Today, more Americans are on government assistance than ever before — 50 percent receiving government benefits; 60 percent of the government’s outlays goes to entitlement programs; and the government sends over $2 trillion a year to individuals.
How did we get in this mess? During the boom following World War II, policymakers crafted a series of safety nets for the poor and needy as well as income and medical security for veterans, the disabled and the elderly. But those well-intended programs were built on the assumption that economic growth and the culture of the mid-20th century would persist. It didn’t.
The aging population lived longer, fewer people married and had fewer children, and immigration declined. The country’s demographics no longer matched the growth-dependent design of its elderly assistance programs. By 2010 the government oversaw the transfer of over $2.2 trillion in money, goods and services. Money, services and goods the government didn’t have.
MORRIS BASTIAN, Boise
Bring back the draft
Employment creation suggestion:
Bring back the draft. It will create jobs for high school grads, give them time to decide if they want to go to college or not, give them some life experience away from home, and give them opportunity for training in some job. Some may decide to make a career of the military, and if college is their choice, they can use the G.I. bill. They can even go to college, etc., part time while in the service.
CHICK URIONA, Meridian
How is coffee covered?
I would like the Idaho Department of Health and Welfare to explain to me why food stamps can be used to purchase expensive coffee drinks ($14 for two items). They were seen being purchased at Starbucks in the Fred Meyer store on Franklin Road in Boise.

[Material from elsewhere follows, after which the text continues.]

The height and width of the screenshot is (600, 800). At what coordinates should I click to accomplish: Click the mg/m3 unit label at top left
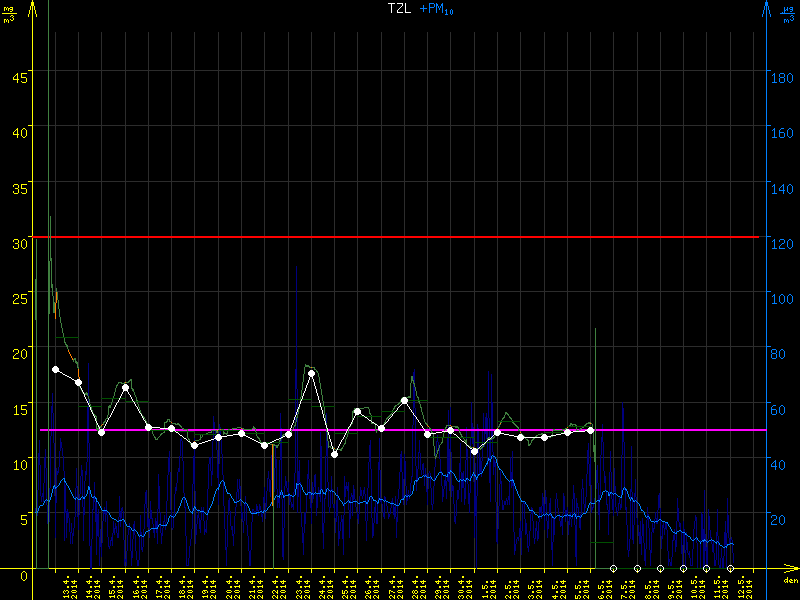(9, 13)
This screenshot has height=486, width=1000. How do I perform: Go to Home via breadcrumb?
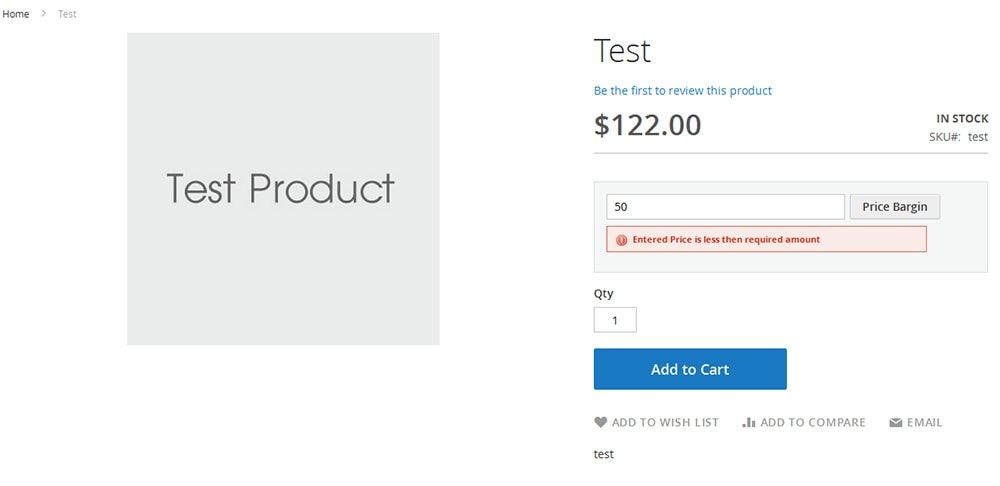pyautogui.click(x=16, y=14)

These drinks would hardly seem to qualify as necessary food items for good nutrition and a healthy diet!
BOBBIE BROWN, Boise
Letters and laughter
In the Oct. 5 issue of Time magazine, a columnist portrayed Idaho as lacking in humor, i.e., “Nevada (is) the second least funny state after Idaho.” I beg to differ and offer the following as proof of the jocularity found in Idaho. Contained in the Oct. 7 edition of the Idaho Statesman was another of Dano Savino’s exercises in humor — must be in humor because no way could Savino be serious. To be sure, he threw in some arcane references, just to remind us of his intellect — they only added to the humor. Just when a hearty laugh was needed, the Idaho Statesman came through — publishing Dano Savino’s latest diatribe.
JANETTE MCFARLAND, Fruitland
Political cartoons areone-sided and polarizing
I have read the Statesman for over 50 years. Recently the political cartoons have been very polarizing and one-sided. The one of Romney and the binder comment by Mike Luckovich is the last straw. How about a little fairness? Also get rid of Mallard Fillmore.
MARY CROWSON, Boise
Coming up next ...
“Other Top (?) Stories.”
Schwarzenegger says he’s still a credible voice in politics.
Eastwood says he’s still a credible entity in the entertainment industry.
Rumsfeld and Cheney say U.S. forces are getting closer to finding weapons of mass destruction in Iraq.